For the given AP, a = 2, d = 2 and Sn = 210.

$$ 210 = \frac{n}{2}[2 \times 2 + (n - 1)2] $$

420 = n[4 + 2n - 2]

420 = n(2n + 2)

420 = 2n2 + 2n

2n2 + 2n - 420 = 0

n2 + n - 210 = 0

(n + 15)(n - 14) = 0

n = -15 or n = 14

Since, n cannot be negative, so, n = 14

Therefore, first 14 terms are needed to get the sum 210.

Example 3: Find the following sum: 2 + 5 + 8 + 11 + .... + 59

Here, 2, 5, 8, 11, ... are in AP and a = 2, d = 3 and tn = 59

To find the sum, you need to find the value of n.

Now, tn = a + (n - 1)d

59 = 2 + (n - 1)3

59 = 3n - 1

60 = 3n

n = 20

$$ S_n = \frac{20}{2}[2 \times 2 + (20 - 1)3] $$

= 10(4 +57)

= 610

Example 4: The sum of first three terms of an AP is 36 and their product is 1620. Find the AP.

We can take three terms of the AP as a, a + d and a + 2d. However, the product will be rather difficult and solving the two equations simultaneously will be time consuming.

The elegant way is to assume the first three terms as a - d, a and a + d, so that the sum of three terms becomes 3a.

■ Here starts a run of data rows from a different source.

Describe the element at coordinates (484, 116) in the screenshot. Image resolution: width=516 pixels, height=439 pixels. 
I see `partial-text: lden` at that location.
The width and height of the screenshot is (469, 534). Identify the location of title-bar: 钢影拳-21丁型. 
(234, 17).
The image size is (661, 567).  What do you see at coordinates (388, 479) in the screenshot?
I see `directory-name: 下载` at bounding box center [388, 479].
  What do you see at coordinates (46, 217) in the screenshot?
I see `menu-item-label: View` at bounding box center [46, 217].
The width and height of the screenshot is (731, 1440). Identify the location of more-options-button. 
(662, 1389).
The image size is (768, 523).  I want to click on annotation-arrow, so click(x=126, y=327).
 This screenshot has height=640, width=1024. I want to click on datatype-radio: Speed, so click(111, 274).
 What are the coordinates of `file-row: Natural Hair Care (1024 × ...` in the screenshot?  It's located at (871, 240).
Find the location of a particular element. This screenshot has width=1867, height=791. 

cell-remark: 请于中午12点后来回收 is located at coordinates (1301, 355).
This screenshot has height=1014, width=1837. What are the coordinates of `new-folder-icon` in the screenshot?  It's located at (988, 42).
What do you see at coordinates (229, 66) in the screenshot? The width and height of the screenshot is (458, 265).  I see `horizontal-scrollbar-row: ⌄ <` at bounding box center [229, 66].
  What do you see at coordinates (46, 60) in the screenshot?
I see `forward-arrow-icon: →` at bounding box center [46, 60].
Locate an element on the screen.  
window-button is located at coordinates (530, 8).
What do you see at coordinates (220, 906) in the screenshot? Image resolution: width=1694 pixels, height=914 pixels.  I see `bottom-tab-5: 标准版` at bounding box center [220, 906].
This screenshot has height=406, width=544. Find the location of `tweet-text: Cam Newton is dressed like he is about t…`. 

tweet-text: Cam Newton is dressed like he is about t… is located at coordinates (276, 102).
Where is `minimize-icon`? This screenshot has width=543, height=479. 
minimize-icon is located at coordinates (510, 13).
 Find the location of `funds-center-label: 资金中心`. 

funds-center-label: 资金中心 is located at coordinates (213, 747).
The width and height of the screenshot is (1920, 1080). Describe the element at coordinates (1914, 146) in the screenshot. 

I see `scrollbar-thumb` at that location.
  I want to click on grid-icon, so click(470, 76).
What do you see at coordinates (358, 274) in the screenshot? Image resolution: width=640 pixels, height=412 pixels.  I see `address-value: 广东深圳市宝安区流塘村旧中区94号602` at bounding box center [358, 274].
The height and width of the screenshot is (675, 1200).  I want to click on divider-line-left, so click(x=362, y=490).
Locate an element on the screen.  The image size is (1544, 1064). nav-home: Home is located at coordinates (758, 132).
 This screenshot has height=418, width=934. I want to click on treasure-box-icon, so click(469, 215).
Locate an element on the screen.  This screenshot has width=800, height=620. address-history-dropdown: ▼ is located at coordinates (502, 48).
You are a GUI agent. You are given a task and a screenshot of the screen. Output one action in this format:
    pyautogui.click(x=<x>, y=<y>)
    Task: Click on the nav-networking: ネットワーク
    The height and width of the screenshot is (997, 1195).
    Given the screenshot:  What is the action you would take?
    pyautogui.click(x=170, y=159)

Let first three terms of the AP b a - d, a and a + d

Therefore, a - d + a + a + d = 36

3a = 36

a = 12

Now, since product is 1620,

(a - d)a(a + d) = 1620

(12 - d)12(12 + d) = 1620

122 - d2 = 135

144 - d2 = 135

d2 = 9

Therefore, d = 3 or -3

If d = 3, the numbers are 12 - 3, 12 and 12 + 3 i.e. 9, 12, 15 (Since a = 12)

If d = -3, the numbers are 15, 12 and 9.

Therefore, the first three terms of the AP: 9, 12, 15 and 15, 12, 9 satisfy the given conditions.